The percentage of critical vulnerabilities in online banking systems is falling, but two thirds still contain at least one critical vulnerability according to a new report.

Enterprise security specialist Positive Technologies has released its Financial Application Vulnerabilities Report, drawn from audits performed by the company.

It finds each eBanking system analyzed in 2017 contained, on average, seven vulnerabilities, up from six in 2016. However, high- and medium-risk vulnerabilities made up a smaller portion. Even so only a third of online banks were free of critical vulnerabilities in 2017, whereas in 2016 all financial web applications (except one) had at least one.

The most common online bank vulnerabilities in 2017 are cross-site scripting (75 percent of systems) and poor protection from data interception (69 percent), allowing attacks such as reading cookie values or stealing customer credentials. Over half of online banks (63 percent) had 'insufficient authorization', a critical vulnerability that enables an attacker to obtain unauthorized access to web application functionality intended for privileged users.

Mobile banking apps show a similar picture. Almost half (48 percent) of mobile banking apps still contained at least one critical vulnerability. In 52 percent of cases, attackers could exploit vulnerabilities to decrypt, intercept, or brute force accounts to access the mobile app or bypass authentication entirely. These actions would effectively give the attacker total control over the account of a legitimate user.

There's good news though in that here too, the proportion of total vulnerabilities has fallen year on year. This for both high-risk (29 percent compared to 32 percent in 2016) and medium-risk vulnerabilities (56 percent as against 60 percent in 2016). Low-risk vulnerabilities became more dominant as a result of companies prioritizing fixes for critical vulnerabilities.

On average, iOS apps are better protected than Android, even when created by the same bank. High-risk vulnerabilities on iOS accounted for only 25 percent of total vulnerabilities, compared to 56 percent on Android. In some cases, the iOS mobile app was free of vulnerabilities that were found present in the corresponding Android app.

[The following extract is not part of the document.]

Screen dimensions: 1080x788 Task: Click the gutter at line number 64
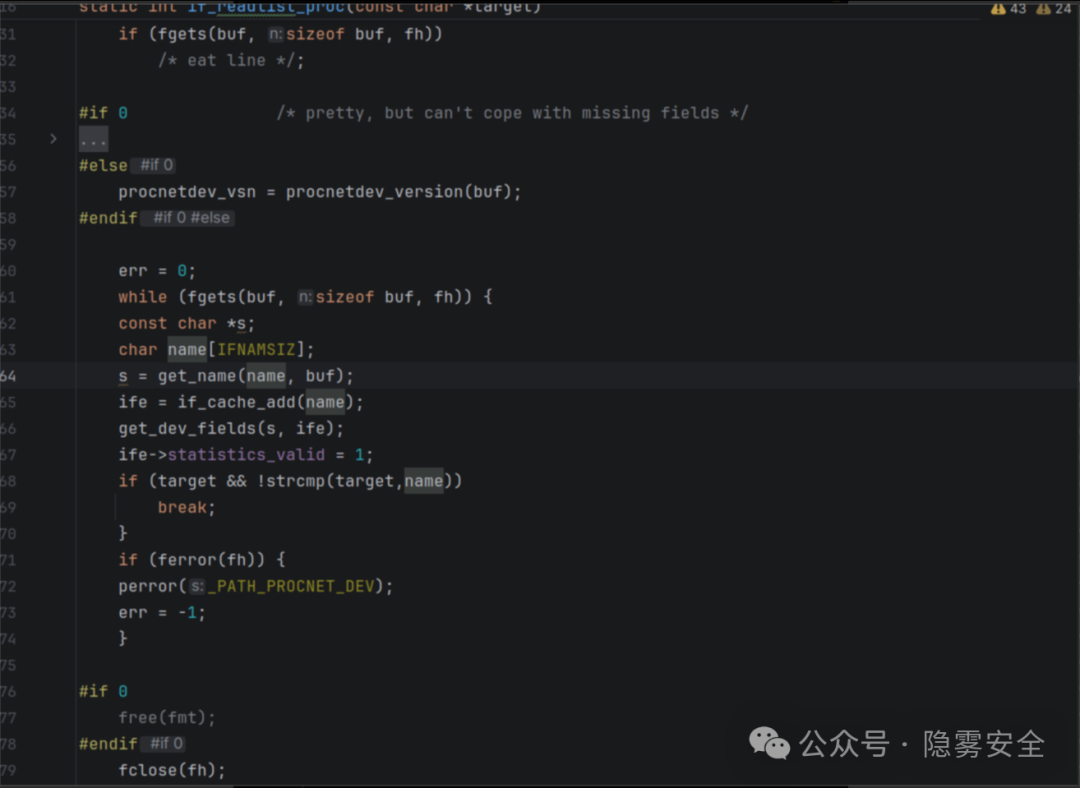[8, 376]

"While 2017 brings hope that banking applications may actually become secure in the future, they still have a long, long way to go," says Leigh-Anne Galloway, cyber security resilience lead at Positive Technologies. "We've seen many positive, across-the-board improvements in the security of both online, as well as mobile, banking applications. But, the bottom line is that clients’ personal information -- not to mention the bank’s money -- is still at risk."

The full report is available to download from the Positive Technologies website.